D’abord, c’est la disparition d’archives du climat, explique le scientifique. Ces glaces anciennes renferment la composition de l’air à différentes périodes climatiques et sur la base de carottages, il est possible d’en tirer parti scientifiquement pour l’étude des différents cycles climatiques. Mais l’enjeu est plus direct encore.

«En Antarctique, au Groenland et dans l’Arctique, nous avons de nombreuses surfaces glaciaires très froides, explique Martin Hölzle. Les mesures de températures sont encore lacunaires mais plusieurs études font état de hausses des températures.»

Aux pôles comme au Mont Rose

Le chercheur suisse se dit «convaincu que des processus semblables [à ceux observés à la pointe Gnifetti] sont à l’œuvre dans ces régions. On voit d’ailleurs au Groenland que la fonte est beaucoup plus forte dans les dernières années qu’auparavant.»

On l’a compris, le scientifique craint que le réchauffement climatique et son pendant glaciaire accéléré ne hâte encore la fonte des glaces et la hausse du niveau des océans.

«Nos résultats vont dans le même sens que ceux publiés par le Giec [Groupe d’experts intergouvernemental sur l’évolution du climat]», indique Martin Hölzle, pour qui cette étude souligne l’urgence qu’il y a à développer les technologies vertes et à réduire les gaz à effet de serre responsables des changements climatiques.

«Les glaciers sont très sensibles aux modifications de la température de l’air, ils réagissent très vite. Nous autres scientifiques essayons de documenter ce qui se passe et d’expliquer les processus en marche. Mais les décisions reviennent aux citoyens et aux politiciens. Il est important qu’ils comprennent la nécessité de réagir.»
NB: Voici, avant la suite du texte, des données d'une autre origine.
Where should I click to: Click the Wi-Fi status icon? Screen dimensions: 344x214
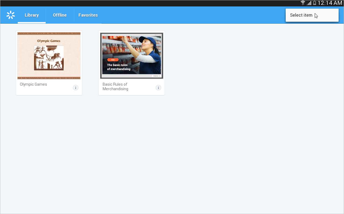pyautogui.click(x=303, y=3)
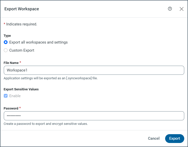Click the '.syncworkspace' file hint text
Image resolution: width=188 pixels, height=147 pixels.
(51, 78)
L’étude conduite par Martin Hölzle et ses collègues de Zurich et Argovie repose sur une série de mesures de températures glaciaires effectuées en 1982, 1991, 94, 95, 99, 2000, 2003, 2007 et 2008 à 4452 m, sur le sommet du névé de la pointe Gnifetti.

Elle ne montre aucune hausse de température à 20 m dans la glace entre 1982 et 1991. Mais la hausse atteint chaque année 0,05  C entre 1982 et 1991 et 0,16  C par an ou 1,3  C au total entre 2000 et 2008.

«Ces mesures de températures donnent une preuve claire du réchauffement du névé depuis 1991», écrivent les auteurs.

En aval de la pointe Gnifetti, sur le Grenzgletscher, le réchauffement glaciaire s’est avéré plus important, soit 6,8  C entre 1991 et 2008, ou 0,4  C par année.

Les mesures effectuées dans la région du Mont Rose vont se poursuivre. Elles intègrent les travaux d’étude et d’inventaire des glaciers suisses conduit sous l’égide de l’Académie suisse des sciences naturelles.